Zevs @ zevs.gg

Building a Self-Hosted Infrastructure

Mar 6 · 12min

There’s a moment every developer hits — you’re paying $50/month for a handful of small VPS instances, your services are scattered across three different cloud providers, and you realize you have no idea where half your stuff is running. That was me two years ago. Today, everything runs on hardware I own, in a setup I fully control.

This post walks through how I built my self-hosted infrastructure from the ground up — the decisions, the stack, and the lessons I picked up along the way.

Why Self-Host?

The obvious answer is cost. Running a few services on cloud VPS instances is cheap, but once you start stacking databases, queues, monitoring, storage, and multiple apps — costs add up fast. A single bare-metal server can replace several cloud instances for a fraction of the recurring cost.

But cost isn’t the real reason. Control is. When you self-host, you own the data, you own the network, and you decide the rules. No vendor lock-in, no surprise pricing changes, no arbitrary rate limits. If something breaks, it’s on you — but at least you can actually fix it.
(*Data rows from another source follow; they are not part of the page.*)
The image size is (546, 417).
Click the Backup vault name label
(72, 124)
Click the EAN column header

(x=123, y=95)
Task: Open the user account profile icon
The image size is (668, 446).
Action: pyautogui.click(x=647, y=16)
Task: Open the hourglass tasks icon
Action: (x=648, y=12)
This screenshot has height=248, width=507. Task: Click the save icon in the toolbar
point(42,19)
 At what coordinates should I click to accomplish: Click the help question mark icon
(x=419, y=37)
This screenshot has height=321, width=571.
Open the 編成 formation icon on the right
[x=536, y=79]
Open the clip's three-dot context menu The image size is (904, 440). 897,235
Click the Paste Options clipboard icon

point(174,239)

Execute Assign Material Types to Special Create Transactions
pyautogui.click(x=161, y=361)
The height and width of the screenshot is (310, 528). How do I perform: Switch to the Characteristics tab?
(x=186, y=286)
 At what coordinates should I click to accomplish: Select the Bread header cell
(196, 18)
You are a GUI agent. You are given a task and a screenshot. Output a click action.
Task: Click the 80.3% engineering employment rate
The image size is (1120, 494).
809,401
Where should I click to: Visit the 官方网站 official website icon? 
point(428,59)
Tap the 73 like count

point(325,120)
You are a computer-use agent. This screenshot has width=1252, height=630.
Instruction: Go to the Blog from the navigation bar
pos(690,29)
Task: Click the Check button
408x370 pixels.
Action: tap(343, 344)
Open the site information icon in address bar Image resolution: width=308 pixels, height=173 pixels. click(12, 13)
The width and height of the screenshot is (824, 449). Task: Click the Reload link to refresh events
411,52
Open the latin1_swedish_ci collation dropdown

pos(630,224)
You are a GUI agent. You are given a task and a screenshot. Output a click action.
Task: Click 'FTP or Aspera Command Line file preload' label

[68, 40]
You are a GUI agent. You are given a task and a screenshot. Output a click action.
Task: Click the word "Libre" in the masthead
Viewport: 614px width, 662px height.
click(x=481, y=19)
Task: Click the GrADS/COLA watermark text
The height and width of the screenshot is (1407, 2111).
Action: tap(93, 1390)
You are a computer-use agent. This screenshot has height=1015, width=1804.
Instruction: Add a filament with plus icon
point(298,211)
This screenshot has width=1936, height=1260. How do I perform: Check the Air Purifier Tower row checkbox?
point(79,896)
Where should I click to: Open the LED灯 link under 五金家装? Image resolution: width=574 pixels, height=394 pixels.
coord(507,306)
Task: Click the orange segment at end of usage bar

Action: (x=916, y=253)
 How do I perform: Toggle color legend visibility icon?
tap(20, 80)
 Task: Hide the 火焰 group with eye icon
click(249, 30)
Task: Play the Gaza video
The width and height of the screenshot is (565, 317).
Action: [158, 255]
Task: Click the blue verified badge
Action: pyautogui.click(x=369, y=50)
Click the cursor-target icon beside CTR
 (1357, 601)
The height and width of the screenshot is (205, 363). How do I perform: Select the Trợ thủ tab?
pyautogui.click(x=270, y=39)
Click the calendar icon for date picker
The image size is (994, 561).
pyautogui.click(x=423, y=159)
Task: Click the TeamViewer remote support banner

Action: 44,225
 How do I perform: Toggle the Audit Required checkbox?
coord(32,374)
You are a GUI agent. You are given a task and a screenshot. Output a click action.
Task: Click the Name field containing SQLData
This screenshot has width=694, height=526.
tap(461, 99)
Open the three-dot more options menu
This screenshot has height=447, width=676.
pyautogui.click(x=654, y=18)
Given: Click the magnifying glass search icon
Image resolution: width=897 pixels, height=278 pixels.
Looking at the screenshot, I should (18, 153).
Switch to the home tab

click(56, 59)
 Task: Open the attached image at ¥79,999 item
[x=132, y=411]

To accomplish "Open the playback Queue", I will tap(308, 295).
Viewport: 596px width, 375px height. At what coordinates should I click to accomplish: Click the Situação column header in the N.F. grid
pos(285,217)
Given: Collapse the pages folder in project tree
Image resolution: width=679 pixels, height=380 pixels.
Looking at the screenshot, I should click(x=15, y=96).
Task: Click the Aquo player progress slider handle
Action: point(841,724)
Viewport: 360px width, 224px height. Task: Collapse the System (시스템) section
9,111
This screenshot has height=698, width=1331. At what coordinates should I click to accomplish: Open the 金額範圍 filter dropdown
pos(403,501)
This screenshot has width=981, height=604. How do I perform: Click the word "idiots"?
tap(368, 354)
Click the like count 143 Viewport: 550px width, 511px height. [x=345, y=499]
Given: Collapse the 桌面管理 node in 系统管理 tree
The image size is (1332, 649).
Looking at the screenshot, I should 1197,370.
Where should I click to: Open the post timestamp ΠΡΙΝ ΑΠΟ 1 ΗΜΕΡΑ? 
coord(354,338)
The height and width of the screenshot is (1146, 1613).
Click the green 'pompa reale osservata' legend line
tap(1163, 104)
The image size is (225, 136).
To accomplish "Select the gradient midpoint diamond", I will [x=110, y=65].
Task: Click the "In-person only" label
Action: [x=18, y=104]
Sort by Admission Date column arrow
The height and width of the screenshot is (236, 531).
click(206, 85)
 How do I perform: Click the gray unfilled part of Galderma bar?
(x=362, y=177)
There’s also the learning aspect. Managing your own infrastructure teaches you things that no tutorial or managed service ever will. DNS propagation, firewall rules, disk I/O bottlenecks, certificate renewal failures at 3 AM — these are the experiences that make you a better engineer.

The Hardware Layer

Everything starts with Proxmox, an open-source virtualization platform built on top of Debian. It gives you a clean web UI for managing virtual machines and containers, with support for clustering, live migration, and backups out of the box.

I run Proxmox on a dedicated server with enough RAM and cores to comfortably host 20+ services. The storage backend is ZFS — a filesystem that handles compression, snapshots, and data integrity verification natively. ZFS snapshots are incredibly useful for rollbacks. Before any risky upgrade, I snapshot the dataset, and if things go wrong, I can roll back in seconds.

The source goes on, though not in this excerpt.